▶ _Trecho do documento_:
....

Aguardando Resposta da ANP
Uma família no interior do Ceará, que buscava água para sua propriedade e acabou encontrando um líquido com características de petróleo, foi oficialmente notificada pela Agência Nacional do Petróleo (ANP) sobre a descoberta. O agricultor Sidrônio Moreira perfurava o solo em busca de água para seus animais em novembro de 2024, na localidade de Sítio Santo Estevão, em Tabuleiro do Norte. Um vídeo registrou o momento em que uma substância escura emergiu do poço, inicialmente confundida com água.
A família informou a descoberta à ANP em julho de 2025, juntamente com o Instituto Federal do Ceará (IFCE), que já realizava análises preliminares da substância. Testes laboratoriais do IFCE apontaram semelhanças físico-químicas entre o líquido encontrado e o petróleo de jazidas na região vizinha do Rio Grande do Norte. No entanto, a confirmação oficial depende da ANP.

....

▶ _Extratos dos registros_:
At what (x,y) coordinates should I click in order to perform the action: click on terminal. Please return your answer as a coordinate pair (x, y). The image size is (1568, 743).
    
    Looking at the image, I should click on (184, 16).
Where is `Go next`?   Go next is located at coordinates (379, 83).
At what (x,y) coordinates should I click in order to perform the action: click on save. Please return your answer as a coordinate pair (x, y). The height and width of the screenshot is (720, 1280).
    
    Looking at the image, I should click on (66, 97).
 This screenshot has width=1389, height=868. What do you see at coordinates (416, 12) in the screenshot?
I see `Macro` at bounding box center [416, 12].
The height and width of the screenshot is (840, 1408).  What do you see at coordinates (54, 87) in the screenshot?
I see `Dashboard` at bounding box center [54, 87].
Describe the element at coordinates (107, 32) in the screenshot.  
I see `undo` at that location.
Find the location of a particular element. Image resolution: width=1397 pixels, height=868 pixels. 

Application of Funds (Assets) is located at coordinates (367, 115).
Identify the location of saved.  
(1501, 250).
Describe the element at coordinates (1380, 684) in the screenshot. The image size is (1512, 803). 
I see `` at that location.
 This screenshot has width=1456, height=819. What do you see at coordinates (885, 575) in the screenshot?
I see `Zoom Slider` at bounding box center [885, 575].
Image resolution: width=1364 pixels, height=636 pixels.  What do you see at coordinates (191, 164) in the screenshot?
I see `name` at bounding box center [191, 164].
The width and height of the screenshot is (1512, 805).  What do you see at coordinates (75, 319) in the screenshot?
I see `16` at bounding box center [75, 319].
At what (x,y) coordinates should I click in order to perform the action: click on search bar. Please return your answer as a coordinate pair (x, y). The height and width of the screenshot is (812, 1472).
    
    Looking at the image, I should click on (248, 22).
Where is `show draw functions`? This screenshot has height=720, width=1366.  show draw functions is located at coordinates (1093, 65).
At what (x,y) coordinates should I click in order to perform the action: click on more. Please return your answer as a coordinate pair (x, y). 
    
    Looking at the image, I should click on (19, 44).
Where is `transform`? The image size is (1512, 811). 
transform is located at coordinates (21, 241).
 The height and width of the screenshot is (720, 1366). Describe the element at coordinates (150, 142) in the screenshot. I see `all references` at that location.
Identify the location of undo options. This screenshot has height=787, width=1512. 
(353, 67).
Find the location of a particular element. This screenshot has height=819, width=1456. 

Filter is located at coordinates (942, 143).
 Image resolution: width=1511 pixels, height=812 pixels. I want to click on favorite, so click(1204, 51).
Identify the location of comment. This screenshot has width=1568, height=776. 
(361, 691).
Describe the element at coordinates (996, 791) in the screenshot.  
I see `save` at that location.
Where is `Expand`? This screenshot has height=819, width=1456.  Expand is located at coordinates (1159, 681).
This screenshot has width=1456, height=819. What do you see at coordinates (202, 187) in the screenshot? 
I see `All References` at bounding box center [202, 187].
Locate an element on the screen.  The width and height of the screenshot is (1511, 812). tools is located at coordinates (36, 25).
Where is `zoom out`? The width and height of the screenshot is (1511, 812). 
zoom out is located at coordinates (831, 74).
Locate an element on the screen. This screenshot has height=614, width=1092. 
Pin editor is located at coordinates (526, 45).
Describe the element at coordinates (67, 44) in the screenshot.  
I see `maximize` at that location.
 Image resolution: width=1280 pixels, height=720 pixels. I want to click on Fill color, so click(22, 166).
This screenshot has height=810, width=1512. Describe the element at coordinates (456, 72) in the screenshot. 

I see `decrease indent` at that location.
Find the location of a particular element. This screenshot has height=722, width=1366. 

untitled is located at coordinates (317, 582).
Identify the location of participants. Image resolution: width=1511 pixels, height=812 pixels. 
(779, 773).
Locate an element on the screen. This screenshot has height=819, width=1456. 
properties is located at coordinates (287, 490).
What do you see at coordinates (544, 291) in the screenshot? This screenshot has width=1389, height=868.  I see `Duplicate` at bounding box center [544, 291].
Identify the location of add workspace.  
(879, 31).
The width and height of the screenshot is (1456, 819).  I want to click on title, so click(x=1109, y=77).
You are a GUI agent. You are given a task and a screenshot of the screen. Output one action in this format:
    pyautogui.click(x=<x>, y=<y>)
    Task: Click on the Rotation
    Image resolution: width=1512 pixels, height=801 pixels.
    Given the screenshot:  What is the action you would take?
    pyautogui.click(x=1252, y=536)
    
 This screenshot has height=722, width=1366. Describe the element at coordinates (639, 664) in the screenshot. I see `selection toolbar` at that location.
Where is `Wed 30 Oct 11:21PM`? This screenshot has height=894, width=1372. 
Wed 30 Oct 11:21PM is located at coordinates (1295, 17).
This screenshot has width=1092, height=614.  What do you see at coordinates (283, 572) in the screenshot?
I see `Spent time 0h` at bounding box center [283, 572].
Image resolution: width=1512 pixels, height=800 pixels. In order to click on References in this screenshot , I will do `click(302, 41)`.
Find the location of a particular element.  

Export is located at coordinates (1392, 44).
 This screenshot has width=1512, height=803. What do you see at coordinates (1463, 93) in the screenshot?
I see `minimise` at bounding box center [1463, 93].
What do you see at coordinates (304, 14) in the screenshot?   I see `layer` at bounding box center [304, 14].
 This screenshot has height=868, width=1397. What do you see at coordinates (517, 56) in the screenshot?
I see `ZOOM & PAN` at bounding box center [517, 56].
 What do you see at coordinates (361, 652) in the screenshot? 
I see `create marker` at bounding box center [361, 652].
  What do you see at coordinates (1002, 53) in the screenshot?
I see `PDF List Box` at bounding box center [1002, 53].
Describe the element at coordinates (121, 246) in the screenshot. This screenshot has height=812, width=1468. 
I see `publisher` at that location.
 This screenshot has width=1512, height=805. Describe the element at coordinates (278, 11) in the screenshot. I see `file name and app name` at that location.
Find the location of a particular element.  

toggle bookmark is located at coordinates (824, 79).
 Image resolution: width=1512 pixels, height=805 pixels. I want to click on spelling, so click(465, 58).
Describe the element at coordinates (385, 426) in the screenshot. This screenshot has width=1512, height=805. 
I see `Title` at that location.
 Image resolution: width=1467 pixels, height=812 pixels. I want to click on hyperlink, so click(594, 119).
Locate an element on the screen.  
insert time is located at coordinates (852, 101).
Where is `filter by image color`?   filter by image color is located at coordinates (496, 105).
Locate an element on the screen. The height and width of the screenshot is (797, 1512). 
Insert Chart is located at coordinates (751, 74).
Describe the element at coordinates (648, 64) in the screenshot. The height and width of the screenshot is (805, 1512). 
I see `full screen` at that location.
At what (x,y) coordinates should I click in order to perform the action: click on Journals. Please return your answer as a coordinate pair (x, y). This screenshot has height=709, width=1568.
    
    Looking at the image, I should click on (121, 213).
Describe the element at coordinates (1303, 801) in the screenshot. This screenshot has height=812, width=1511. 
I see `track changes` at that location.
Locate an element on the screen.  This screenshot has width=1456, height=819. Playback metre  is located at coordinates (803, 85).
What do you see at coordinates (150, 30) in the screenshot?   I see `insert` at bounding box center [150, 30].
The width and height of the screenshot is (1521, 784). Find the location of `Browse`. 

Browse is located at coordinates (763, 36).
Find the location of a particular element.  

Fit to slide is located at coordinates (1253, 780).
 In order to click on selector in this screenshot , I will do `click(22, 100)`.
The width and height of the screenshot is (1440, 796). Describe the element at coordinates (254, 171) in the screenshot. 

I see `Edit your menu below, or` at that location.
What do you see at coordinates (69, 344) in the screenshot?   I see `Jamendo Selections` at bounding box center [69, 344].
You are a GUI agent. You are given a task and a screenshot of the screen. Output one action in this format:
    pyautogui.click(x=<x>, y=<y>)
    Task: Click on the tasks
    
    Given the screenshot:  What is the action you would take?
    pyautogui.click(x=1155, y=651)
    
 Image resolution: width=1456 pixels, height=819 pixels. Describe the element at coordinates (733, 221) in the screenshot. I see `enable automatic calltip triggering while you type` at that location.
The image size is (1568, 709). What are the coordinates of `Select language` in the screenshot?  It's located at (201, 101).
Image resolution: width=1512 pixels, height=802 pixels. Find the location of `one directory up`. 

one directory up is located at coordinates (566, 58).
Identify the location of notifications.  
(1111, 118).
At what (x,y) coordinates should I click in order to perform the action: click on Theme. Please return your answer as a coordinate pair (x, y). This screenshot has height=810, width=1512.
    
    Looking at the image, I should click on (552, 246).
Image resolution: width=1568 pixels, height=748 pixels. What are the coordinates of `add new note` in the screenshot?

....

▶ _Tarefa_:
Com base no trecho do documento sobre o líquido encontrado no Ceará, responda:
(a) Em que mês e ano o agricultor Sidrônio Moreira perfurava o solo em busca de água?
(b) Em que mês e ano a família informou a descoberta à ANP?
(c) Os testes do IFCE apontaram semelhanças com o petróleo de jazidas de qual região?

▶ _Resposta_:
(a) Em novembro de 2024.
(b) Em julho de 2025.
(c) Da região vizinha do Rio Grande do Norte.